§ **What this task involves**
Only the lines from the top of the listing below to the line that has "This screenshot has width=767, height=1151." should be echoed, with both ends kept and pictures left out.

§ **Data shown**
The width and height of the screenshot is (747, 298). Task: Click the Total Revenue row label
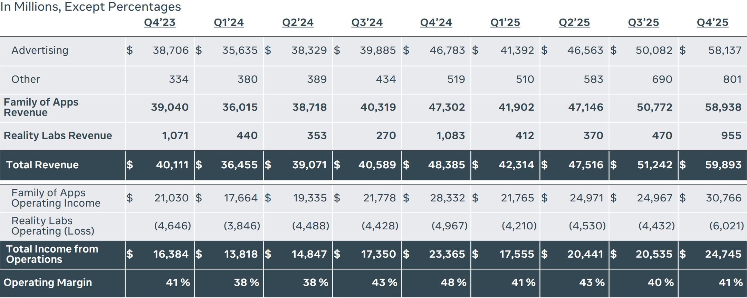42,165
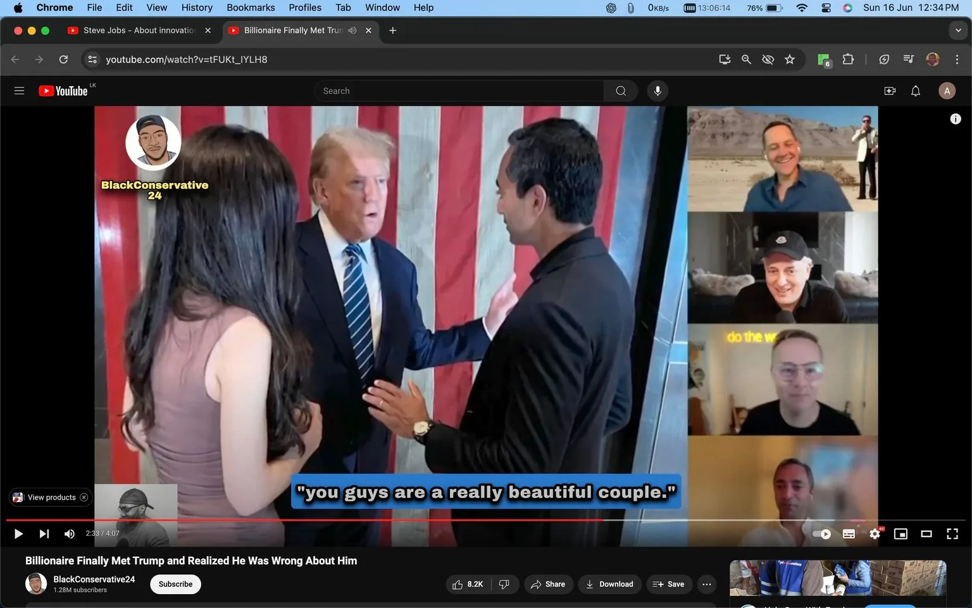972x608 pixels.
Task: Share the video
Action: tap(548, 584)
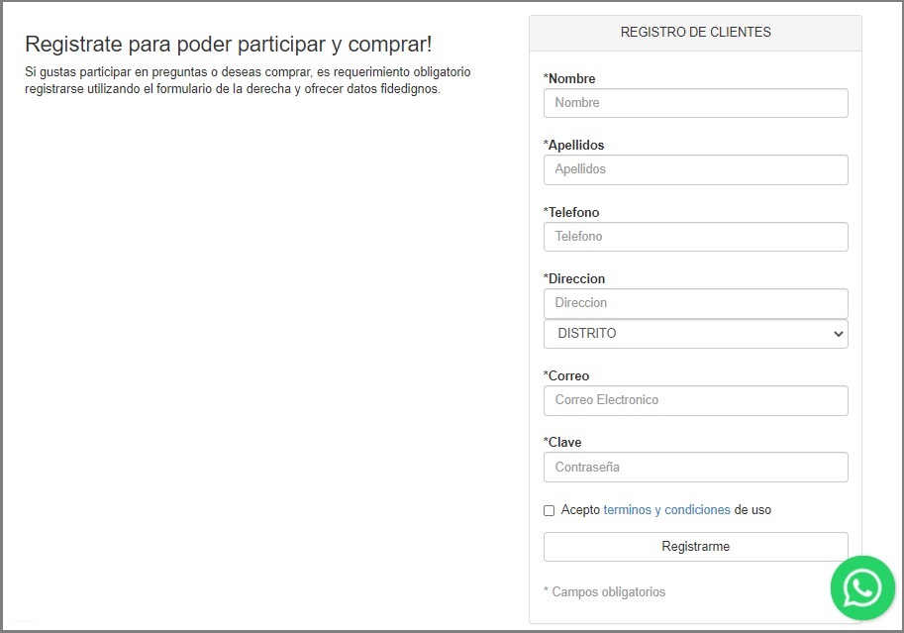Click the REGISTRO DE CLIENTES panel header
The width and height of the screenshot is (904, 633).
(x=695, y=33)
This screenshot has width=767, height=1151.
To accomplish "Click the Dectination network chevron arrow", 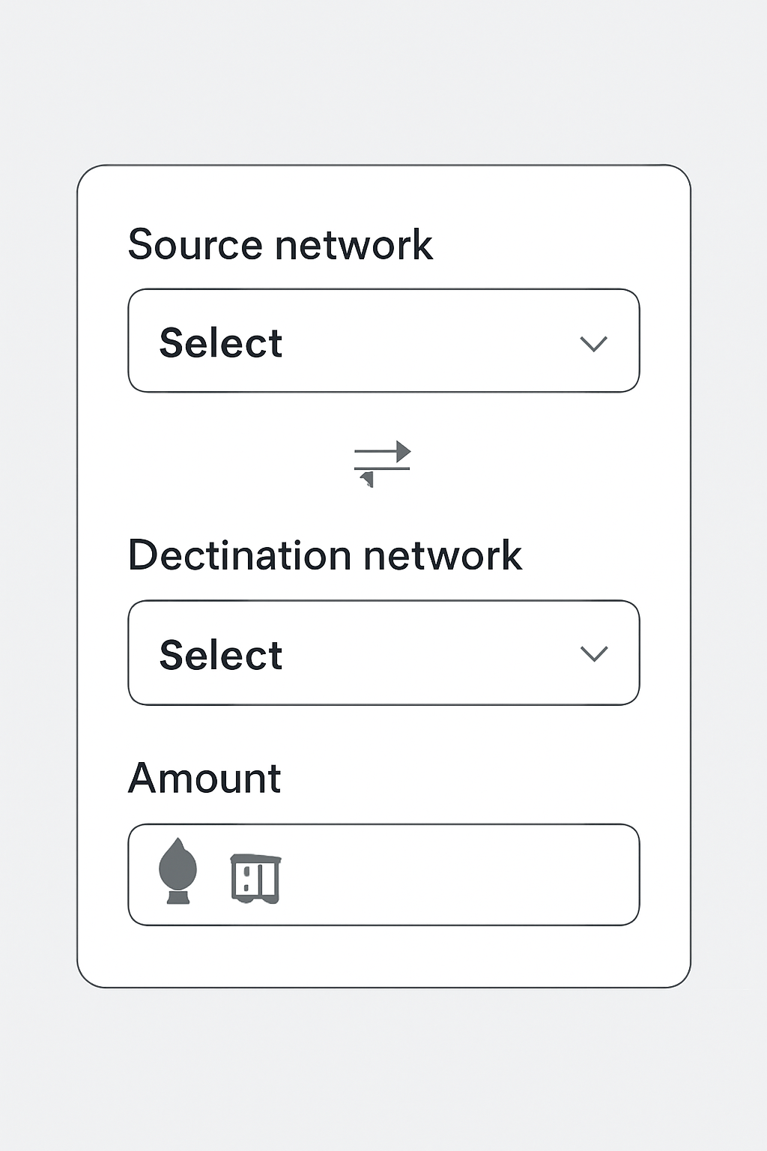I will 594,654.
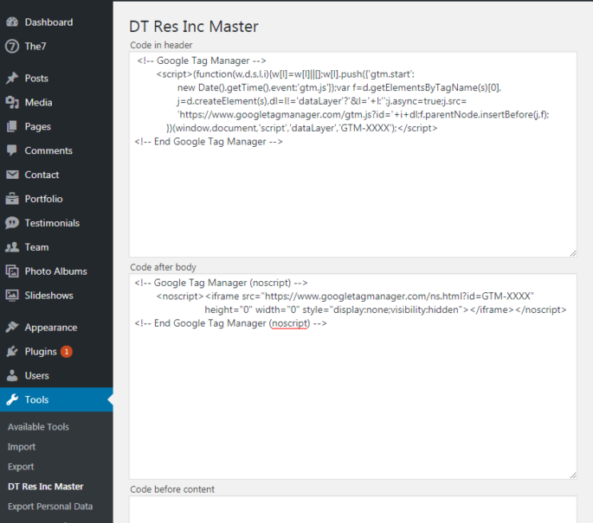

§ **Output of the exercise**
The width and height of the screenshot is (747, 298). Task: Click the Total Revenue row label
42,165
972x608 pixels.
Task: Share the video
Action: tap(548, 584)
Click the REGISTRO DE CLIENTES panel header
The width and height of the screenshot is (904, 633).
(x=695, y=33)
This screenshot has width=767, height=1151.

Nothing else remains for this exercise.